*Task to complete:*
Copy out each line below exactly as it appears.

*Working data:*
*** Begin section ***

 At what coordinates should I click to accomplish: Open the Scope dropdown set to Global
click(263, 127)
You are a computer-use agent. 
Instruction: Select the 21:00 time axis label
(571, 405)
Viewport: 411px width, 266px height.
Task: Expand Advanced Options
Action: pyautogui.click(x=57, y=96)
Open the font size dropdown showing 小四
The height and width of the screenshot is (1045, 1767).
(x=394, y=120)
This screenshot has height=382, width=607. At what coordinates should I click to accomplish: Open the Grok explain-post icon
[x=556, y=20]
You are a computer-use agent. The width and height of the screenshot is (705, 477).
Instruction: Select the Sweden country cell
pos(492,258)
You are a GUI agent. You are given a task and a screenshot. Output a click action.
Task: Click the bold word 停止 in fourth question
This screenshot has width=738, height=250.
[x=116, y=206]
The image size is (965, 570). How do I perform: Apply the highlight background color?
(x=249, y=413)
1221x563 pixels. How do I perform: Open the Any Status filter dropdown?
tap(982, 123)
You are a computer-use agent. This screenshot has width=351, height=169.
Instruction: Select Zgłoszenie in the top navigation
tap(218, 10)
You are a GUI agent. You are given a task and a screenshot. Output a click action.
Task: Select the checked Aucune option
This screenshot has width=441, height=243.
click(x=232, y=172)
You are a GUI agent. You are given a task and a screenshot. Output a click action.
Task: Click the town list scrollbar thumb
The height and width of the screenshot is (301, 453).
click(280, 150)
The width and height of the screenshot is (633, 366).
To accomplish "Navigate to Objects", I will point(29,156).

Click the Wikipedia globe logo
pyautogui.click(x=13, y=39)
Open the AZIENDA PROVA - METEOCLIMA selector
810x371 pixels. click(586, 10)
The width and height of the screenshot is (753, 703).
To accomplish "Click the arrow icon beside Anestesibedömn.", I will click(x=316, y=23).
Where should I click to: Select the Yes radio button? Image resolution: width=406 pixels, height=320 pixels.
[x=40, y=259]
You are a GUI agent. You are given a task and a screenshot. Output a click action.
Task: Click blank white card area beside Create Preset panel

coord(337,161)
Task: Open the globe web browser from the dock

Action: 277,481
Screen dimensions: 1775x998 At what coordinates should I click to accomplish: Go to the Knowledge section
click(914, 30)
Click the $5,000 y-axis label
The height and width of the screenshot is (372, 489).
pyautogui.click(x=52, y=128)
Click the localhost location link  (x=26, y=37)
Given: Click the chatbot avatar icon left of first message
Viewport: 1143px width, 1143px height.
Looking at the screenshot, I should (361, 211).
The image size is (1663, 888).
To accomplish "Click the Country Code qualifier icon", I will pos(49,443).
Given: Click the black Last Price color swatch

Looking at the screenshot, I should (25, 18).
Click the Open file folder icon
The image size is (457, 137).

*** End section ***

*Expected answer:*
 At what coordinates should I click to accomplish: Open the Scope dropdown set to Global
click(263, 127)
You are a computer-use agent. 
Instruction: Select the 21:00 time axis label
(571, 405)
Viewport: 411px width, 266px height.
Task: Expand Advanced Options
Action: pyautogui.click(x=57, y=96)
Open the font size dropdown showing 小四
The height and width of the screenshot is (1045, 1767).
(x=394, y=120)
This screenshot has height=382, width=607. At what coordinates should I click to accomplish: Open the Grok explain-post icon
[x=556, y=20]
You are a computer-use agent. The width and height of the screenshot is (705, 477).
Instruction: Select the Sweden country cell
pos(492,258)
You are a GUI agent. You are given a task and a screenshot. Output a click action.
Task: Click the bold word 停止 in fourth question
This screenshot has width=738, height=250.
[x=116, y=206]
The image size is (965, 570). How do I perform: Apply the highlight background color?
(x=249, y=413)
1221x563 pixels. How do I perform: Open the Any Status filter dropdown?
tap(982, 123)
You are a computer-use agent. This screenshot has width=351, height=169.
Instruction: Select Zgłoszenie in the top navigation
tap(218, 10)
You are a GUI agent. You are given a task and a screenshot. Output a click action.
Task: Select the checked Aucune option
This screenshot has width=441, height=243.
click(x=232, y=172)
You are a GUI agent. You are given a task and a screenshot. Output a click action.
Task: Click the town list scrollbar thumb
The height and width of the screenshot is (301, 453).
click(280, 150)
The width and height of the screenshot is (633, 366).
To accomplish "Navigate to Objects", I will point(29,156).

Click the Wikipedia globe logo
pyautogui.click(x=13, y=39)
Open the AZIENDA PROVA - METEOCLIMA selector
810x371 pixels. click(586, 10)
The width and height of the screenshot is (753, 703).
To accomplish "Click the arrow icon beside Anestesibedömn.", I will click(x=316, y=23).
Where should I click to: Select the Yes radio button? Image resolution: width=406 pixels, height=320 pixels.
[x=40, y=259]
You are a GUI agent. You are given a task and a screenshot. Output a click action.
Task: Click blank white card area beside Create Preset panel

coord(337,161)
Task: Open the globe web browser from the dock

Action: 277,481
Screen dimensions: 1775x998 At what coordinates should I click to accomplish: Go to the Knowledge section
click(914, 30)
Click the $5,000 y-axis label
The height and width of the screenshot is (372, 489).
pyautogui.click(x=52, y=128)
Click the localhost location link  (x=26, y=37)
Given: Click the chatbot avatar icon left of first message
Viewport: 1143px width, 1143px height.
Looking at the screenshot, I should (361, 211).
The image size is (1663, 888).
To accomplish "Click the Country Code qualifier icon", I will pos(49,443).
Given: Click the black Last Price color swatch

Looking at the screenshot, I should (25, 18).
Click the Open file folder icon
The image size is (457, 137).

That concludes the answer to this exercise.